La Mutter règne dans l’espace de la souillarde. Elle dialogue avec les morts. L’un d’eux est affalé sur un tas de grands livres de cuisine. Un autre ratatiné sur une chaise, à l’intérieur d’un sac à provisions, soumet de tout son poids des traits d’ombre noire. L’aquarelle est une matière intraitable, c’est le même murmure d’eau qui adhère au papier et qui file entre les lignes. Sur le plan strictement matériel, une tache délavée et pourtant écarlate confine au non-dit. Ainsi, en dépit même de l’irréductible humidité du sol, la représentation qui tient à la fois de la cuisine de campagne et du décor de théâtre fait écran à une étendue fantomatique. La femme conjugue au “futur ultérieur” une anticipation spatiale : exercice de variations sur Les Liaisons dangereuses. « Meine Gedanken sind Wunden in meinem Gehirn » [3]. Toujours blessées et en avant d’elles-mêmes, mes pensées deviennent le support des choses visibles dans l’inscription la plus limpide. La volonté de dominer la profondeur mouillée est déplacée.

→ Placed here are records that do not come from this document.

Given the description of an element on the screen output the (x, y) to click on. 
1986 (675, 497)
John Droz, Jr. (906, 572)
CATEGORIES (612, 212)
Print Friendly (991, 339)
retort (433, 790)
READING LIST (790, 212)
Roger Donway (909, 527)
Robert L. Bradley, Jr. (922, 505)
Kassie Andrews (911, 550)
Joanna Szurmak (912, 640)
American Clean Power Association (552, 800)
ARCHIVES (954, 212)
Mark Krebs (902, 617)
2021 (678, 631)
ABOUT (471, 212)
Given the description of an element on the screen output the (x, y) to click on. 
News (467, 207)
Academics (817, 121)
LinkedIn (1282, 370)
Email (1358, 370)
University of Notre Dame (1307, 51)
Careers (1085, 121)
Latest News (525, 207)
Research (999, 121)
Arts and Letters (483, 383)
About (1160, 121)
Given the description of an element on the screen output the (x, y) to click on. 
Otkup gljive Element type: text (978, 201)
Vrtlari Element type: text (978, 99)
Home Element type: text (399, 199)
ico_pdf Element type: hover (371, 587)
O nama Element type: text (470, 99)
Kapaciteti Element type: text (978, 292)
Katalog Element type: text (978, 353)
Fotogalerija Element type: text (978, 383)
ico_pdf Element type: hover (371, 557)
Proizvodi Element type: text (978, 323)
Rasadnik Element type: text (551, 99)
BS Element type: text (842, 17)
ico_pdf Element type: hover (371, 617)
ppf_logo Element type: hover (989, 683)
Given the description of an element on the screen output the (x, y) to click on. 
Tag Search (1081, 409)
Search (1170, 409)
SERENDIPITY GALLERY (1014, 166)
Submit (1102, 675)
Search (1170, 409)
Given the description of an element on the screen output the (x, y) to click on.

La mère règne dans l’espace de la souillarde. Le caractère facticement misérable mais attachant du dehors signe l’échec de l’illusion visuelle. Je prends à bras le corps cette décrépitude. Ressaisie par la force matérielle de la chose écrite, moi aussi je fais disparaître la cinquième lettre du cadre de l’alphabet. Je regarde autrement. Je quitte l’autorité de l’affaissement du mur extérieur, du toit de tuiles concave, de la gouttière déglinguée, de la porte minable, de l’entassement des panneaux dépareillés pouvant toujours servir, du lavabo par terre. J’arrête mes pensées, je les reprends, je les déplace, les enveloppe du morceau de papier journal qui traine dans l’allée et j’imprime sur mes paupières closes le titre d’un fait divers : “La Disparition”. La lettre impose son absence par son caractère spatial et son empreinte invisible. « Il n’y a dans mon cas, ni allusion, ni signal. Car il s’agit, non d’un travail original, mais d’un corpus compilant cinq ou six travaux d’autrui […] » [4]
— Qu’est-ce que tu penses de la souillarde, Maman ?
La question reste sans réponse, le mot n’est pas compris. La figure maternelle est noyée dans la peinture à l’eau dont Elle ne maîtrise finalement pas les signes. La confusion c’est l’oubli de la langue.
[1] Georges Perec, Pensar / Clasificar, Gedisa, Barcelona, 1986, p.123.
[2] Lewis Carroll, Through the Looking Glass, QUEEN ALICE
[3] « Mes pensées sont des blessures dans mon cerveau » Heiner Müller ; noté après avoir écouté la lecture de
Quartett
[4] Georges Perec, La disparition, Gallimard/L’Imaginaire, 1999, p.116.